Core Concepts
Machine learning algorithms are crucial for efficient wafer defect identification in semiconductor manufacturing.
Abstract
This survey paper delves into methodologies using machine learning (ML) classification techniques to identify defects on wafers in semiconductor manufacturing. It provides a taxonomy of methodologies, observational and experimental evaluations, and discusses the future prospects of ML classification techniques for wafer defect identification. The content is structured around various classification methods like Convolutional Neural Networks (CNN), Residual Neural Networks (ResNet), Adversarial Training, XGBoost, Decision Trees, Support Vector Machines (SVM), Logistic Regression, K-Nearest Neighbor (KNN), Learning Vector Quantization (LVQ), Network with Self-Calibrated convolutions, Hopfield Neural Network (HNN), Adaptive Boosting (AdaBoost), Generative Adversarial Network (GAN), and SVM for multi-label classification. Each technique's components, rationale, conditions for optimal performance, research papers employing the technique, case studies, and applications are discussed comprehensively.
Methodologies:
- Convolutional Neural Networks: Efficiently extract features from wafer images.
- Residual Neural Networks: Hierarchical feature extraction process.
- Adversarial Training: Enhances robustness and accuracy through adversarially generated examples.
- XGBoost: Leverages gradient boosting framework for efficient defect identification.
- Decision Trees: Hierarchical model simplifies complex decision-making processes.
- Support Vector Machines: Supervised learning model differentiates between defect types.
- Logistic Regression: Models probability of specific defects based on features.
- K-Nearest Neighbor: Classifies based on similarity to previously classified examples.
- Learning Vector Quantization: Trains prototype vectors to represent defect categories.

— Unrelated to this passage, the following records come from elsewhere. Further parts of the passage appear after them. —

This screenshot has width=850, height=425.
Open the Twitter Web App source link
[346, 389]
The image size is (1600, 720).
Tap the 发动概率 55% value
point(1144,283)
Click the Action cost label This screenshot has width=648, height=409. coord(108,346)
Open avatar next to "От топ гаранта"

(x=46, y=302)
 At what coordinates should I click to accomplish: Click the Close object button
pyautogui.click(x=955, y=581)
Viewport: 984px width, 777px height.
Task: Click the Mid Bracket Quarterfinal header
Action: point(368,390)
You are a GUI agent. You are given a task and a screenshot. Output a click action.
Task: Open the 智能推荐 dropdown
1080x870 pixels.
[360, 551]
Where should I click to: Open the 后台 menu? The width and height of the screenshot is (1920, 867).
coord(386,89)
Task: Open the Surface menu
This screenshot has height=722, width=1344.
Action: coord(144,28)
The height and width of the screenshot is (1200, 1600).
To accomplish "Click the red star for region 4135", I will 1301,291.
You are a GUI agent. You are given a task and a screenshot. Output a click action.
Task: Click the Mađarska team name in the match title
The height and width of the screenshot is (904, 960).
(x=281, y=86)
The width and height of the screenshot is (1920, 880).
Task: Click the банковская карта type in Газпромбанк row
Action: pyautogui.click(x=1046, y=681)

- Network with Self Calibrated convolutions: Dynamically adjusts filters based on defect characteristics.
- Hopfield Neural Network: Content-addressable memory system for pattern recognition.
- Adaptive Boosting: Ensemble technique combining weak classifiers into a strong classifier.
Multi-Label Techniques:
- Generative Adversarial Network: Dual-network architecture enhances multi-label defect classification.
- Support Vector Machine: Categorizes multiple labels simultaneously using SVM's margin-based classification.
Stats
Chen et al [19] introduced a predefined CNN model along with transfer learning for wafer map defect pattern recognition.
Shen and Zheng [20] developed JFLAN using CNNs to extract transferable features of wafer maps.
A.R and James [21] automated wafer defect classification using CNN combined with a memristor crossbar structure.
Quotes
"Effective defect monitoring is vital for production yield in chip fabrication."
"Deep learning reduces the need for manual feature extraction."
"By utilizing advanced ML techniques, systems can discern imperceptible defects."